Pour elle l’inconscient n’est pas ce qu’en dit Freud, à savoir une peau. Et la poétesse n’a cesse de la transpercer. On peut donc considérer son œuvre comme une opération à corps ouvert jusqu’à ce qu’en gicle plus que le sang mais sa mémoire.
Toutefois la traversée du corps — et c’est pourquoi le titre inclus de mots “régions” — est aussi celle du monde. A travers le premier Jacqueline Sain Jean à ses terres ancestrales ou mythiques afin de comprendre ce qu’il peut représenter et dire. Chaque livre est une entrée dans l’identité et ses abîmes. Jusqu’à retrouver sur le « nom » officiel ceux qui sont enfouis et perdus. Les textes deviennent des passages espérés dans ce qui est tu, caché, recouvert. Jacqueline Saint Jean creuse des présences pour venir à but des désincarnation que souvent la poésie induit.

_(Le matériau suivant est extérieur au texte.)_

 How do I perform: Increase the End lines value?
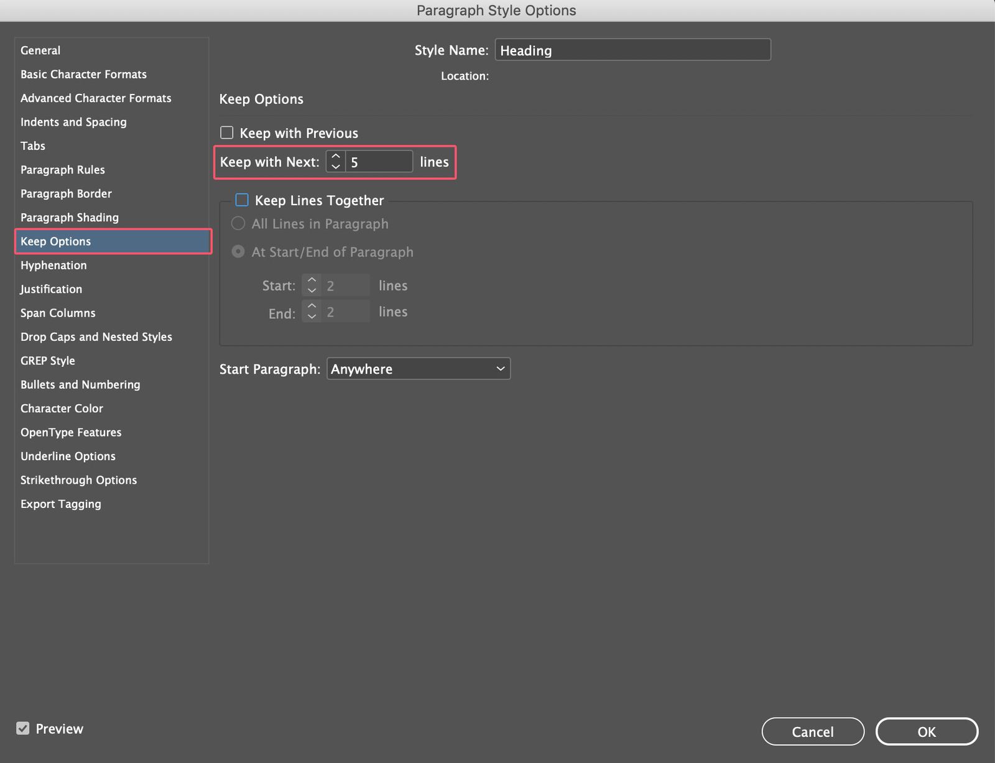click(312, 307)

Après deux de ses livres fascinants (« A fleur d’eau » et à « lumière rase »), Jacqueline Saint-Jean poursuit la quête l’aventure existentielles faite de « mauvais rêves / dans les fonds de sommeil-océan », le corps et l’âme songent encore à leur démesure et désirent « embrasser l’immensité » sous forme de quintiles qui conduisent par ce qu’ils soutiennent.
En jaillit une voix dans sans sa profondeur de sensations, d’émotions, de douleurs, de jouissance, de fulgurations et d’opacités. Reste ici une chance, ou cette possibilité là où la vie avance.
Cette voix féminine se déploie non sans gravité, beauté et majesté là où les quintiles se répondent en écho quel que soit le statut qu’ils explorent. L’auteure écrit le désir le plus profond et le plus large. Elle reste hantée par le démesuré dans la capillarité insidieuse des strophes et leur inexorable énergie.

Jacqueline Saint-Jean, Nous les inachevés, Editions La Feuille de Thé, 2025.
La poétesse, au corps mystique mais habité de chair, prend le taureau du temps par les cornes sortant des pays des légendes et des ténèbres pour revenir sur la terre. Et si « inachevés notre corps de sable d’effrite demeurent « nos doigts noircis désirants / insuffisant face à l’infini ». Mais ils s’agrippent.